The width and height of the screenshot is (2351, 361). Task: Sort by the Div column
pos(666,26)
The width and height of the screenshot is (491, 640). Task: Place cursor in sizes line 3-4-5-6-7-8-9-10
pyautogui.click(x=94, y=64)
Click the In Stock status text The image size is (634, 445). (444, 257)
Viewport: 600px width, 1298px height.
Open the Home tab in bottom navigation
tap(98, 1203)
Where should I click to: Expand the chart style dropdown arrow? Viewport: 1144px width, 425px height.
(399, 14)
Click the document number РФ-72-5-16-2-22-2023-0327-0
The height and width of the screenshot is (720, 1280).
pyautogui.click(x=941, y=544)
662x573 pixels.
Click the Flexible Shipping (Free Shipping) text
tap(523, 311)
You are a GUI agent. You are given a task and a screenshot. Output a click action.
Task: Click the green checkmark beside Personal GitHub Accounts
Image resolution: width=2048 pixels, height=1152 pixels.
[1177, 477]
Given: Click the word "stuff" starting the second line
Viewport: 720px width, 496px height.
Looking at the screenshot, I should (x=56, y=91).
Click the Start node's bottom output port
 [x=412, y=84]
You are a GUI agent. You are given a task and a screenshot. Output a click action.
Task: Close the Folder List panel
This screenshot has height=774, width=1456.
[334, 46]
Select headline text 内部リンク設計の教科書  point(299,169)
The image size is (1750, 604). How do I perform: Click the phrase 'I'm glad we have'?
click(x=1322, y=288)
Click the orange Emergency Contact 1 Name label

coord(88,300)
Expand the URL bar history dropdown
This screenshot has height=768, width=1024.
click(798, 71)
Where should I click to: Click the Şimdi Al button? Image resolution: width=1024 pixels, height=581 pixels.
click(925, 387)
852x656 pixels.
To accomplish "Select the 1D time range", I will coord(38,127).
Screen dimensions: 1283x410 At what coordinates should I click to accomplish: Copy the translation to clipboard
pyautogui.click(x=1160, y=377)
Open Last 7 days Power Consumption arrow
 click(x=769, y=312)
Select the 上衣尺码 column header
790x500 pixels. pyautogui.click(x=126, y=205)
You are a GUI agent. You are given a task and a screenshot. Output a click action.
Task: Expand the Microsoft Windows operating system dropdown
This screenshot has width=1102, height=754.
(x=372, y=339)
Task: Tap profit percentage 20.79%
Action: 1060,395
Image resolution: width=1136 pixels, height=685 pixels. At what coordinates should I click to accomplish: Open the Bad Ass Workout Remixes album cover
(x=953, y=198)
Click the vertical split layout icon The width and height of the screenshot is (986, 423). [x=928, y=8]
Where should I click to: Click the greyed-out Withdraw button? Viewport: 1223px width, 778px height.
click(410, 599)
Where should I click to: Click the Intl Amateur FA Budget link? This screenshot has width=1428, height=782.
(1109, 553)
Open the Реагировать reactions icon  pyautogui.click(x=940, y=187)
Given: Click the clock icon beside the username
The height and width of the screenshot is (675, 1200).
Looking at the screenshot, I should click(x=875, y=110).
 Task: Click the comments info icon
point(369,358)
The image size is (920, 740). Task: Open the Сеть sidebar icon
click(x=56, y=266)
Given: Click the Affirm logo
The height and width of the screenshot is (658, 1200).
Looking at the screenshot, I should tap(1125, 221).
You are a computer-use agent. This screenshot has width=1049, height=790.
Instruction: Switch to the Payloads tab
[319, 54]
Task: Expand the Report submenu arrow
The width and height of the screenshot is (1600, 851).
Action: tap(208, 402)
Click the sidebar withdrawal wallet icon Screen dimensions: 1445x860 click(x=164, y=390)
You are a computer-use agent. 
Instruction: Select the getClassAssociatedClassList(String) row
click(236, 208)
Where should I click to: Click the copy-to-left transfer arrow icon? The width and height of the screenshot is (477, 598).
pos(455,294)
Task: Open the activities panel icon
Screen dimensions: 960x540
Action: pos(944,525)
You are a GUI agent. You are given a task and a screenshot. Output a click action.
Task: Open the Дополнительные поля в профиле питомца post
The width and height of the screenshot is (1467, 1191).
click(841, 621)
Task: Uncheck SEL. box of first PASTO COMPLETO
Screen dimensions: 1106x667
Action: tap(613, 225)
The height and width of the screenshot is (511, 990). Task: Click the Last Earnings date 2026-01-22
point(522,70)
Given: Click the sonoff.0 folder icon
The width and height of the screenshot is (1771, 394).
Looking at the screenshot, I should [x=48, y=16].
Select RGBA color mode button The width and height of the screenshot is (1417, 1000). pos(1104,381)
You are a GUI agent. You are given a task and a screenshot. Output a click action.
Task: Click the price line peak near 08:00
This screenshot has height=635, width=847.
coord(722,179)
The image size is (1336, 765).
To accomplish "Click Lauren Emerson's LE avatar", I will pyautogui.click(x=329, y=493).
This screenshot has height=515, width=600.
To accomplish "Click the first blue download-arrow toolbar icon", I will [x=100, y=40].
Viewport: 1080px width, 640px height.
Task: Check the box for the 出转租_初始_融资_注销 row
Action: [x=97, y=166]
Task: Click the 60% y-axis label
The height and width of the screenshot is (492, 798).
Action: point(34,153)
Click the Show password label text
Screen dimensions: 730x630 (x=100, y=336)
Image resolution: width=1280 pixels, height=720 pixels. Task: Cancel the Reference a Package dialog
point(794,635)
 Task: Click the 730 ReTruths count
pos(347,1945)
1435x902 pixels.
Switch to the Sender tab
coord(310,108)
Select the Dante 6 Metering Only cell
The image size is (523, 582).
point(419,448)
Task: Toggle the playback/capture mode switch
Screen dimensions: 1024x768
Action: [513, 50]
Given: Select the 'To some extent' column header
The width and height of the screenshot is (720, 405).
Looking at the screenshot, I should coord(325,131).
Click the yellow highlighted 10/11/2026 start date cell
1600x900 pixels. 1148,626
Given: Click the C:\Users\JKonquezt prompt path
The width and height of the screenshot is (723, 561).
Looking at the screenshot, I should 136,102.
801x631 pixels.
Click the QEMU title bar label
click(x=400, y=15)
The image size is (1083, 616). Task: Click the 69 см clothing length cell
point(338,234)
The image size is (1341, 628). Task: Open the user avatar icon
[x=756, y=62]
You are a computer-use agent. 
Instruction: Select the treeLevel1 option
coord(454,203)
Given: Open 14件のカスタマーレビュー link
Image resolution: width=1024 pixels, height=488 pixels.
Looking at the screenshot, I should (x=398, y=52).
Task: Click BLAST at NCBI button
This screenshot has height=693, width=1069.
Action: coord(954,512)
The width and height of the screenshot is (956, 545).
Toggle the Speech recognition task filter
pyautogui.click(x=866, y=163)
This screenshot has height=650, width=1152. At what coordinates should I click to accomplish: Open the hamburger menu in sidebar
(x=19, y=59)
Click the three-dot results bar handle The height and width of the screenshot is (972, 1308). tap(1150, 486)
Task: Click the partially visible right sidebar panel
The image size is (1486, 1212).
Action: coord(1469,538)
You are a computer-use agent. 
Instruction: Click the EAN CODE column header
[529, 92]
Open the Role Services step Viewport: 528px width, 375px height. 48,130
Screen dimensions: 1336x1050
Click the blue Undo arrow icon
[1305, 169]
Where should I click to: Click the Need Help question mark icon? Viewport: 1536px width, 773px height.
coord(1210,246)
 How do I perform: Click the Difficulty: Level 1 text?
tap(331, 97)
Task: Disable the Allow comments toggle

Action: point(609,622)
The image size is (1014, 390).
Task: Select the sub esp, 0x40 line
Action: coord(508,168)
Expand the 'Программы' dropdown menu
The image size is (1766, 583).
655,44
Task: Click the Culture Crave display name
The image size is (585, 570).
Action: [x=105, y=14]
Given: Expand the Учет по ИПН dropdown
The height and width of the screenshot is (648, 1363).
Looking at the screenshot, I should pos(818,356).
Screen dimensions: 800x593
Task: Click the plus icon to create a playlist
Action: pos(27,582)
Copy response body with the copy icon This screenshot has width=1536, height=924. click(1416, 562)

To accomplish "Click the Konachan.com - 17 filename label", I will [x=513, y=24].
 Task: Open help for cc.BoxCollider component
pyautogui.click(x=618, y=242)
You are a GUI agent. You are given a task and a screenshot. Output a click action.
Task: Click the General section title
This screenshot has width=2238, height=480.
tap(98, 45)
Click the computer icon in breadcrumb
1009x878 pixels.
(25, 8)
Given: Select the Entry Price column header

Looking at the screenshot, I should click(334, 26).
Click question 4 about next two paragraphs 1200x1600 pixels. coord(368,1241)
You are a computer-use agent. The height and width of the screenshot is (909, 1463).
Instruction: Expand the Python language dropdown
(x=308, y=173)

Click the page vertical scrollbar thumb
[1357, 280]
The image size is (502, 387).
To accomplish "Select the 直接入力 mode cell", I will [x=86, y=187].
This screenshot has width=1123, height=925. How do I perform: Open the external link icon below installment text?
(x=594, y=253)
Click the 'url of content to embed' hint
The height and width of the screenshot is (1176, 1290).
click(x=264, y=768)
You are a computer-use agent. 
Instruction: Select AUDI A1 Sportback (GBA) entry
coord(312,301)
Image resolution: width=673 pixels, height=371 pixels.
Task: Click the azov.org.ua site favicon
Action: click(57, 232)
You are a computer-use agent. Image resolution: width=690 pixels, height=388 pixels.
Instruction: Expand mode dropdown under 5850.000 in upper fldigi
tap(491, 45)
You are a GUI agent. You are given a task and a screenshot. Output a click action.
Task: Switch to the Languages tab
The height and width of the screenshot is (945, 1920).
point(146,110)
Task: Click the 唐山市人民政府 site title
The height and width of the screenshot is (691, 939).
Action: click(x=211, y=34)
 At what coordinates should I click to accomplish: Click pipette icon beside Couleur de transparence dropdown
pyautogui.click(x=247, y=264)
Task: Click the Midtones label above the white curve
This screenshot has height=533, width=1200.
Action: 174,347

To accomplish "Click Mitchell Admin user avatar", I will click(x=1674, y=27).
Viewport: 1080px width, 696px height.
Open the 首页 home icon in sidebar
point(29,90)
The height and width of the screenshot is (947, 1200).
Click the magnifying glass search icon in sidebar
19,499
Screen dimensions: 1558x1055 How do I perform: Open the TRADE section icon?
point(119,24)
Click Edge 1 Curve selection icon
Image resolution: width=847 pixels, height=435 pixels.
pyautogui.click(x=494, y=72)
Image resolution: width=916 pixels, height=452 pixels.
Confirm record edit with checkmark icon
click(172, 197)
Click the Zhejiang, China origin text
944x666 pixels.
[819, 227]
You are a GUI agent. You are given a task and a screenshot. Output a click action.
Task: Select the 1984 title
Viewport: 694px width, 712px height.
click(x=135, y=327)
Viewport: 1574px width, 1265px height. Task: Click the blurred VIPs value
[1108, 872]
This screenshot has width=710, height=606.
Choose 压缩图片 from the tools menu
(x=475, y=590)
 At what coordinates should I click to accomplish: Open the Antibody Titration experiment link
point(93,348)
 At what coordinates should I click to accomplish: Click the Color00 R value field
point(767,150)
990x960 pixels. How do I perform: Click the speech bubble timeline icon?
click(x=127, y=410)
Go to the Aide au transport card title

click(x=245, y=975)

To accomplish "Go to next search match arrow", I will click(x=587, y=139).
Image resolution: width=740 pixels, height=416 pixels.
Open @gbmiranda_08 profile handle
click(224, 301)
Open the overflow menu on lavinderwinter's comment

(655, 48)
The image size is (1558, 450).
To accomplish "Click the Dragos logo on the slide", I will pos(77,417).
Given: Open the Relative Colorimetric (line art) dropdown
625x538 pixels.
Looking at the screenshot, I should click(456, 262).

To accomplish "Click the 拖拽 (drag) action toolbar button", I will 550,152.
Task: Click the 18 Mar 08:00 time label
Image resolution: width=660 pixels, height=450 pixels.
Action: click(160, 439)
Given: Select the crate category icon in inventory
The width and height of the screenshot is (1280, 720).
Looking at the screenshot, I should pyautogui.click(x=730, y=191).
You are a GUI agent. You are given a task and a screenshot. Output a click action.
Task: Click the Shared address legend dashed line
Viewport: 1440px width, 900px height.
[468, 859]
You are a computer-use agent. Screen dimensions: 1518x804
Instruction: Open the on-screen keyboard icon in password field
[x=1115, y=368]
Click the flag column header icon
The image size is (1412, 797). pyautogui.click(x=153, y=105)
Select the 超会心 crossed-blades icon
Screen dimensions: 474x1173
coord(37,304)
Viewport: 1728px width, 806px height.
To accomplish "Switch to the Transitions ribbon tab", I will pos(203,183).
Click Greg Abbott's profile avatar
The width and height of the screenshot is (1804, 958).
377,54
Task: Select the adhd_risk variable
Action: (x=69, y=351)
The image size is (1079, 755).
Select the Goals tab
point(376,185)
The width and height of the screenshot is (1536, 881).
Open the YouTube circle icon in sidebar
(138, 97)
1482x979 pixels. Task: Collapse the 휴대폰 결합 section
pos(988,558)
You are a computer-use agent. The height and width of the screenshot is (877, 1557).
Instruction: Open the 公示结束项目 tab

Exercise prompt
Return the lines of the records that include the string "logo".

Exercise result
Given: Click the Affirm logo
To accomplish "Click the Dragos logo on the slide", I will pos(77,417).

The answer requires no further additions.